Material to process:
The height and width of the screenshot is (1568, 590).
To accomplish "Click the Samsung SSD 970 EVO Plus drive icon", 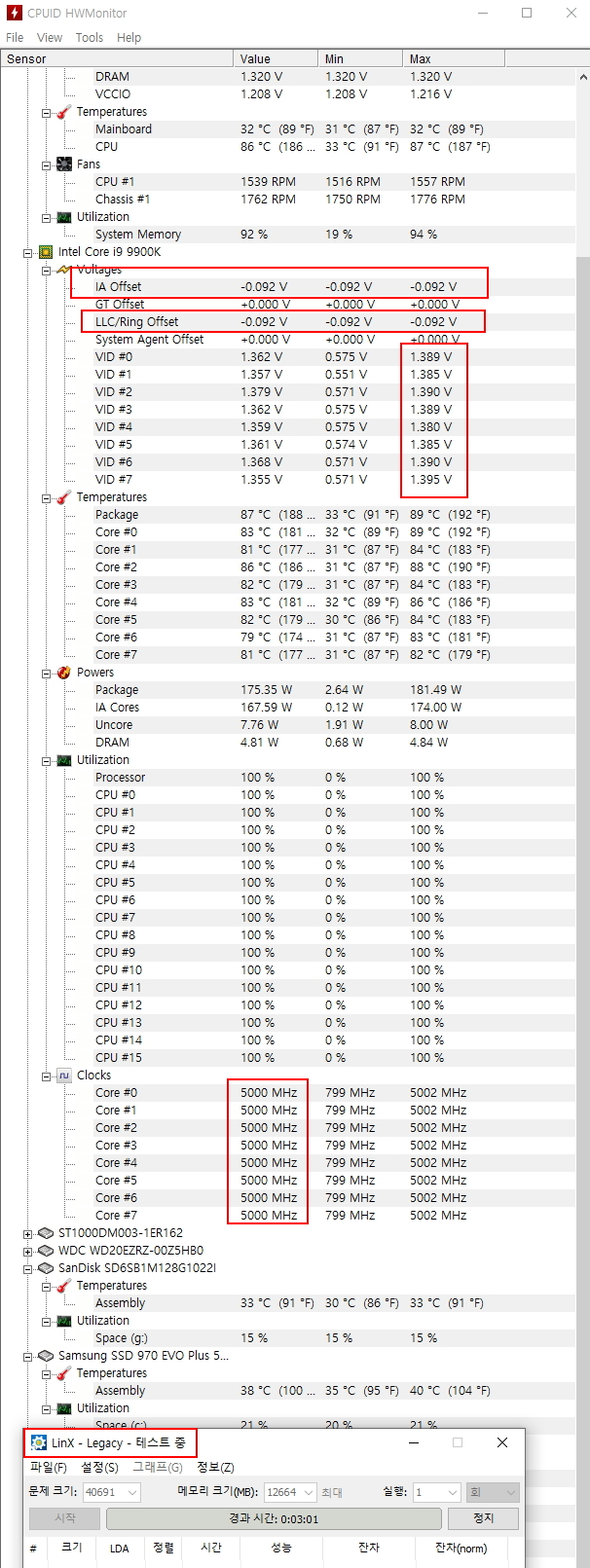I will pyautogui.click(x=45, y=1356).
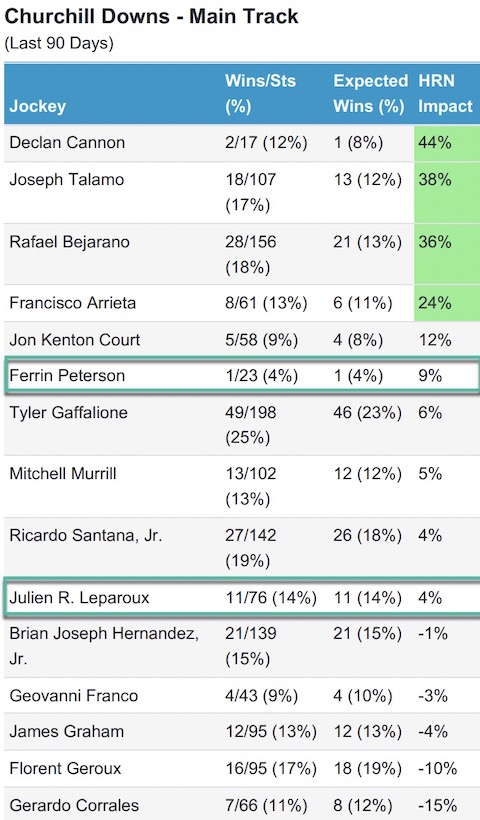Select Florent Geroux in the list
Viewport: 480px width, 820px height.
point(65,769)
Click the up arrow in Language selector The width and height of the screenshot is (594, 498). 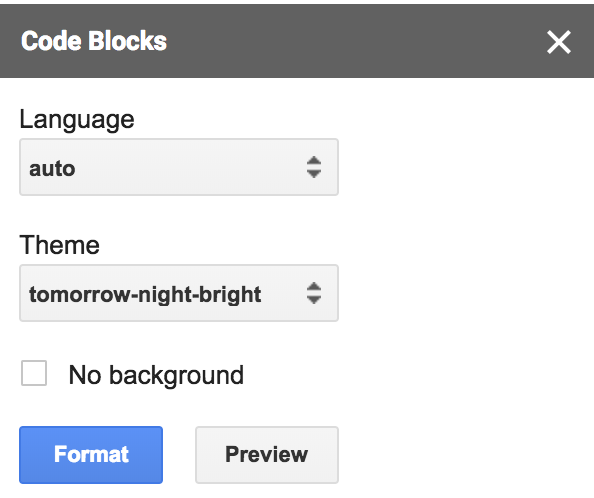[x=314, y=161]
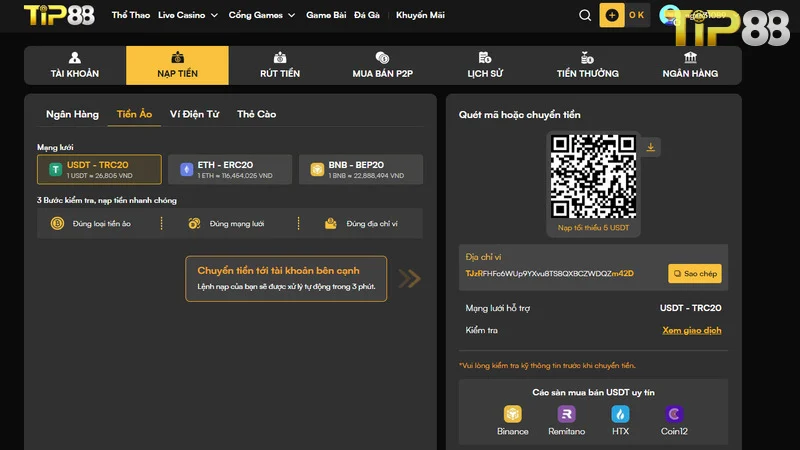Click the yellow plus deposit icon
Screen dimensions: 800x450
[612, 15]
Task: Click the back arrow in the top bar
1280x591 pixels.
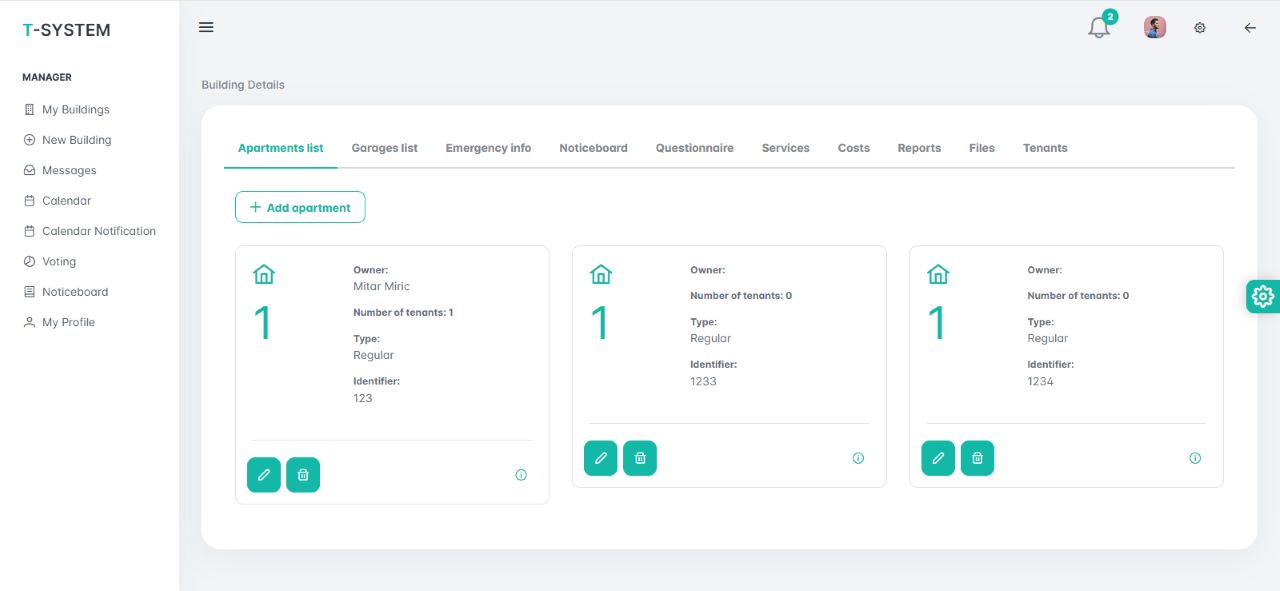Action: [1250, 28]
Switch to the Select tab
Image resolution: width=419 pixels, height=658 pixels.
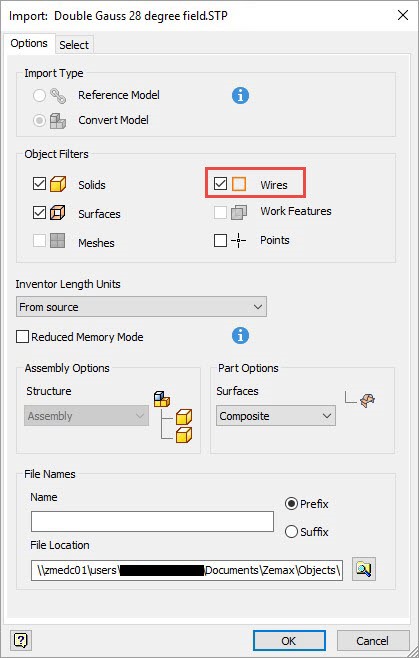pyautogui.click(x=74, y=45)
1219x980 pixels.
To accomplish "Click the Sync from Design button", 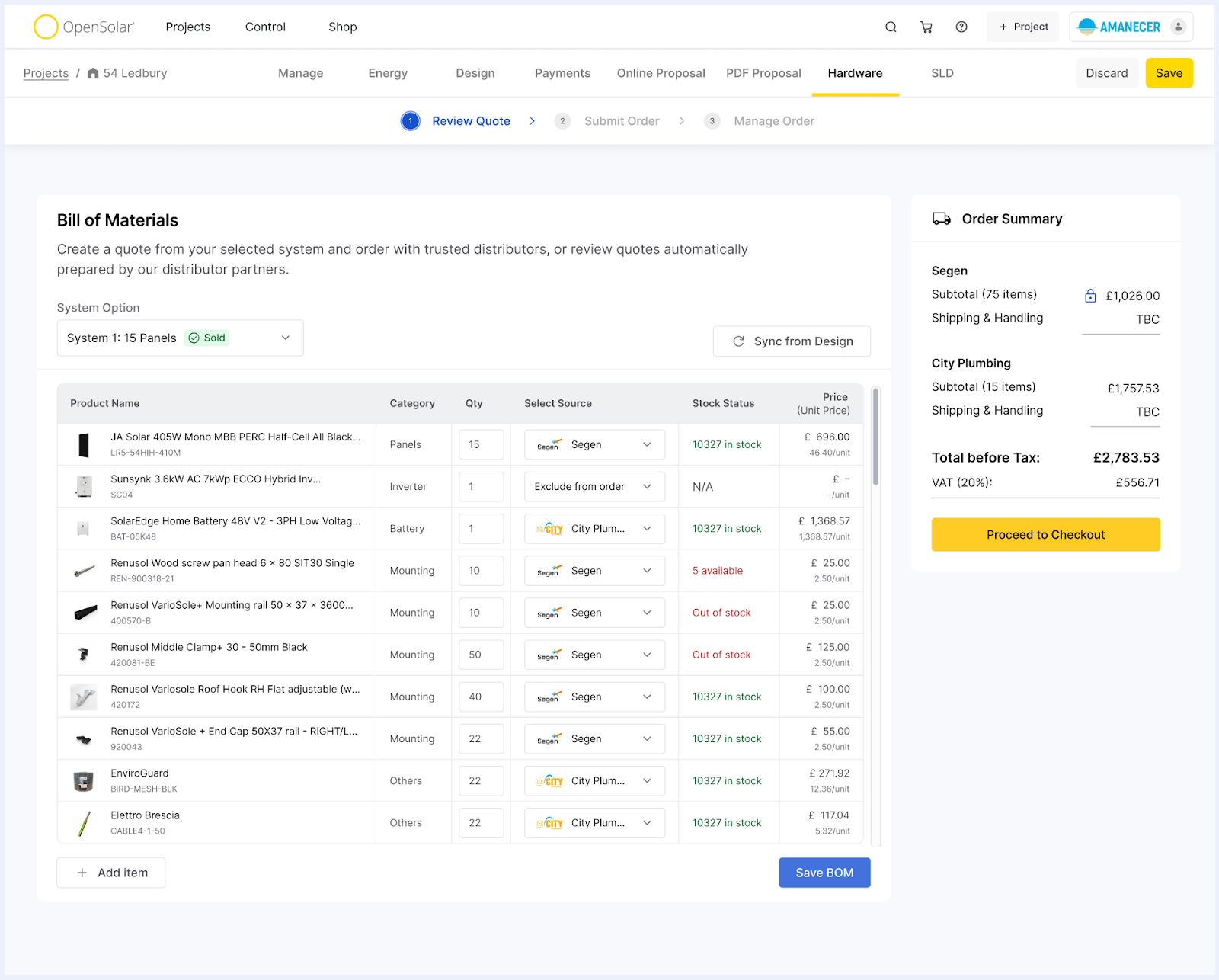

Activity:
Your copy must consist solely of the lines from the one containing "Switch to the Select tab" through the final line of the material above, transcribed exactly, with the pictures left out.

Your solution:
Switch to the Select tab
Image resolution: width=419 pixels, height=658 pixels.
pyautogui.click(x=74, y=45)
1219x980 pixels.
To accomplish "Click the Sync from Design button", 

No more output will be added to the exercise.